Pirandello sottolinea come l'umorismo sia uno sdoppiamento della coscienza: da un lato si osserva l'azione, dall'altro si riflette su di essa. Questo sdoppiamento impedisce di ridere in modo spontaneo e spinge a una visione più profonda dell'esistenza. L'umorista, quindi, non si limita a far ridere, ma smaschera l'assurdo della realtà, mostra la frattura tra ciò che gli individui sono e ciò che fingono di essere, tra la vita fluida e la forma rigida che la società impone.

In questo saggio, Pirandello anticipa tutti i temi principali della sua opera: la crisi dell'identità, la maschera sociale, il relativismo della verità, la fragilità dell'individuo moderno. L'umorismo diventa così la chiave per leggere il dramma dell'uomo contemporaneo, imprigionato in ruoli che non sente suoi, e incapace di essere "uno", ma piuttosto "centomila" e quindi "nessuno".

L'Umorismo: La Vecchia Imbellettata

Differenza tra Comicità e Umorismo

Il testo di Pirandello spiega la differenza tra comicità e umorismo attraverso l'esempio della "vecchia imbellettata".

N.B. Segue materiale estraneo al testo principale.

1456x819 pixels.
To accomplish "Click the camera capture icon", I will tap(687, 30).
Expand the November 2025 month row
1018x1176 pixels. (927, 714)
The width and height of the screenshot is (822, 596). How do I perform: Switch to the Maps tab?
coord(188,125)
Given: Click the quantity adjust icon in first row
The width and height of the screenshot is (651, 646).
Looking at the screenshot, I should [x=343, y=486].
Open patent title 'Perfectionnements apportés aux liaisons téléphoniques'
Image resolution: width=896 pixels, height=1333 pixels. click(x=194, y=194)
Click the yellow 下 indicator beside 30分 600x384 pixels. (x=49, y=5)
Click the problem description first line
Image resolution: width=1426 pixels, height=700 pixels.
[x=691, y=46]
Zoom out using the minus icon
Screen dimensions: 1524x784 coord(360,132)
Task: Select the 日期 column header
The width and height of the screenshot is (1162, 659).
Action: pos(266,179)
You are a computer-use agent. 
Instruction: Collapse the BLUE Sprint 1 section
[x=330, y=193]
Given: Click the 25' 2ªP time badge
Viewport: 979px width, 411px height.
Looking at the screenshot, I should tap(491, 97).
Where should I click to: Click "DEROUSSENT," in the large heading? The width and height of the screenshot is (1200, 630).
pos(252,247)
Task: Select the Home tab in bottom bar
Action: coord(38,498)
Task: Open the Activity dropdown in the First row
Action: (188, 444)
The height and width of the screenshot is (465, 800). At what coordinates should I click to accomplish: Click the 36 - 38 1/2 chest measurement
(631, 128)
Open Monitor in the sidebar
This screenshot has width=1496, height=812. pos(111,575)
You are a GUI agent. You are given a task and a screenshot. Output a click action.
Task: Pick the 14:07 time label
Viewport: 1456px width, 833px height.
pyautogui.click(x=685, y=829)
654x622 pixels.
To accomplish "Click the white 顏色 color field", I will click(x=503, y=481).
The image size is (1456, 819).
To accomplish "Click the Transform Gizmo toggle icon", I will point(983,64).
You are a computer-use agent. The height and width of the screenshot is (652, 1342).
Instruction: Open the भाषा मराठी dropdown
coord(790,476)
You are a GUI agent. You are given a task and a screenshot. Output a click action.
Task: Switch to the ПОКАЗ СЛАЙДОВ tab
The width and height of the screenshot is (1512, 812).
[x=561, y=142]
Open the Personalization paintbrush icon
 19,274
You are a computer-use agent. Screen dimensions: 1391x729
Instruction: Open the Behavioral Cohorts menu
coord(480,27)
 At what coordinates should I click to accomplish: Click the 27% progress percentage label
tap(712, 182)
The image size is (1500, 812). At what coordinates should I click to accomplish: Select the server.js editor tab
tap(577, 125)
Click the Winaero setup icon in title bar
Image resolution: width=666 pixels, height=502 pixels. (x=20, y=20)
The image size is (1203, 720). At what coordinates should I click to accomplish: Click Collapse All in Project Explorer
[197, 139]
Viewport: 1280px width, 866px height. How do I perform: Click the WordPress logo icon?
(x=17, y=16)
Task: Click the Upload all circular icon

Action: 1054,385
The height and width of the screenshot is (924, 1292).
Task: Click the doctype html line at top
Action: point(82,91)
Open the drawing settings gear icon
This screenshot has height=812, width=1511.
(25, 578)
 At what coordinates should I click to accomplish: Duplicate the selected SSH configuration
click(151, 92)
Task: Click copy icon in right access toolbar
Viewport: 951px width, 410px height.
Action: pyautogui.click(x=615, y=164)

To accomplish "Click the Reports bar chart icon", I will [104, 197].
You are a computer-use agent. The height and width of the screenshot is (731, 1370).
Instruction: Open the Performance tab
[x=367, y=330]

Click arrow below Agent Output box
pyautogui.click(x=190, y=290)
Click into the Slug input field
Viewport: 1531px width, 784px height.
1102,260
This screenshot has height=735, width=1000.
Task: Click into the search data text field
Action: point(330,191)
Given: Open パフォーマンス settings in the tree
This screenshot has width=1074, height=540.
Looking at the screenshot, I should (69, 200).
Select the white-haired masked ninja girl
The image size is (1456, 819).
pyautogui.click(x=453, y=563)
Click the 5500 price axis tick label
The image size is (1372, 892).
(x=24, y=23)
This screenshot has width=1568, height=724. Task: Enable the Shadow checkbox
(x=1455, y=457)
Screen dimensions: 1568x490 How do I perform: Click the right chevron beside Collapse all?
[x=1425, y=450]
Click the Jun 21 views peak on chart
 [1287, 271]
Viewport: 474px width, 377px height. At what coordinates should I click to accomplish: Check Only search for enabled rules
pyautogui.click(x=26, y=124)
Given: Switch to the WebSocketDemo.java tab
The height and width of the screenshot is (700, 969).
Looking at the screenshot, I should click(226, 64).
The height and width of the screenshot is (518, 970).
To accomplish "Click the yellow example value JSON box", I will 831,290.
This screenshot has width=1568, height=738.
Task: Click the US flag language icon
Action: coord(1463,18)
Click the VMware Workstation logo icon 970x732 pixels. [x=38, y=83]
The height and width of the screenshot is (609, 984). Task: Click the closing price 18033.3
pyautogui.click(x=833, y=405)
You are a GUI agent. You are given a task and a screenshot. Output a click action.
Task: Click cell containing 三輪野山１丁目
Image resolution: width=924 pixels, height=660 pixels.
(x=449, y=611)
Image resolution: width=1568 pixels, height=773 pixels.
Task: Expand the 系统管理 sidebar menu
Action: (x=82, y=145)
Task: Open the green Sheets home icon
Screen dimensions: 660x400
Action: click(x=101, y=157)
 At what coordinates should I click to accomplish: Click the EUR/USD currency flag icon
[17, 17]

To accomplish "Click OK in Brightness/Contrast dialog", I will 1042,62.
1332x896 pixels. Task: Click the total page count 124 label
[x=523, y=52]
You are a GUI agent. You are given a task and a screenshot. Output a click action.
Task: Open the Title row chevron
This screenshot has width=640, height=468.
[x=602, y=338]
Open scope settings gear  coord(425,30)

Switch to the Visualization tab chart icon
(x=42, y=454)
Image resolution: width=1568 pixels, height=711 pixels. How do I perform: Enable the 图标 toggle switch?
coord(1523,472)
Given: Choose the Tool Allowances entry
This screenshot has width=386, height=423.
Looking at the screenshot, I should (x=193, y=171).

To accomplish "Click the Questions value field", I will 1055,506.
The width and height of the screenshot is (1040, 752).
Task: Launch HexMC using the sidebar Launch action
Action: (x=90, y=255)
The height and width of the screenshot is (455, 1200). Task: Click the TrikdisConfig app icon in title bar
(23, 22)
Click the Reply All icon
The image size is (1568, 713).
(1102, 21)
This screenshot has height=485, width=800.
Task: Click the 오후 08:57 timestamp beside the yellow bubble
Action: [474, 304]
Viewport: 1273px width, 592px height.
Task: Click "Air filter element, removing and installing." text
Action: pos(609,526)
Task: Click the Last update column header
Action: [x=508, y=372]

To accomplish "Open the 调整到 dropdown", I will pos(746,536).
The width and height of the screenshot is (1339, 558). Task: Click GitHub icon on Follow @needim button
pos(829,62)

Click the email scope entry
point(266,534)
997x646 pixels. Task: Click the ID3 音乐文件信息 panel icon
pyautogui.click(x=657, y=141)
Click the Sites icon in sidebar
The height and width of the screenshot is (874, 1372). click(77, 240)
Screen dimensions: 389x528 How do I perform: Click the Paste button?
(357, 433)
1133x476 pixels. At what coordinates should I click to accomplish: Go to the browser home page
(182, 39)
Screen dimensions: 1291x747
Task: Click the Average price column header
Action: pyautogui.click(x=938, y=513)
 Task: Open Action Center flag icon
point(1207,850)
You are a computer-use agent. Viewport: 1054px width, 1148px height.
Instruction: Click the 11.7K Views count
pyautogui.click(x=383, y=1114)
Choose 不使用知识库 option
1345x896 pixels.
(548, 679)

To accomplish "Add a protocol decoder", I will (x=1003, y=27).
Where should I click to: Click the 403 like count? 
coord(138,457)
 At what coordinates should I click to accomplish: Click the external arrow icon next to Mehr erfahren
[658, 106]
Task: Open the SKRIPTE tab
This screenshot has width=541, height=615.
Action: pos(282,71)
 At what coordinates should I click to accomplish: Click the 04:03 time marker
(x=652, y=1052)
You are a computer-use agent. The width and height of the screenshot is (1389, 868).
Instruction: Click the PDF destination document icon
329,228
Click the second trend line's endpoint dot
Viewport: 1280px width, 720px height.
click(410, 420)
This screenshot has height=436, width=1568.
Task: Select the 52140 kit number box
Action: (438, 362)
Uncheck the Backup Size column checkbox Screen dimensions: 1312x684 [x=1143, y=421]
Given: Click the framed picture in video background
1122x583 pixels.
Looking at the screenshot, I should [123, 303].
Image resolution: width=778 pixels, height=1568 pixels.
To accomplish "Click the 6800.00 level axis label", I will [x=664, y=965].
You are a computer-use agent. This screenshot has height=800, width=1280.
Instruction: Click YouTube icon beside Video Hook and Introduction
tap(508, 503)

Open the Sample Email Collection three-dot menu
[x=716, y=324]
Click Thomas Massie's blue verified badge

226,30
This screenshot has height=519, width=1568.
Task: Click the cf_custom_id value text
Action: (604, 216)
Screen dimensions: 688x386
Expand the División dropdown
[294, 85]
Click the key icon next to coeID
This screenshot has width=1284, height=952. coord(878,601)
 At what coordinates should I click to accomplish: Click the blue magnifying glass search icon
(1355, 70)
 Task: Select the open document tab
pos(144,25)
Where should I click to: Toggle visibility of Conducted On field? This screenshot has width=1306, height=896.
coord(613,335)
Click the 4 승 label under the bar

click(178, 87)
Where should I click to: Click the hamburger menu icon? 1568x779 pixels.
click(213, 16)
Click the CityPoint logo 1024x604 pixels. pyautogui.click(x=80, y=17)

Il comico nasce da un'immediata percezione del "contrario", cioè da una situazione che appare ridicola o fuori luogo (ad esempio, una vecchia che si veste da giovane). Si ride perché si nota un contrasto evidente.

L'umorismo, invece, nasce quando interviene la riflessione: si va oltre l'apparenza comica e si considera il motivo profondo di quel comportamento.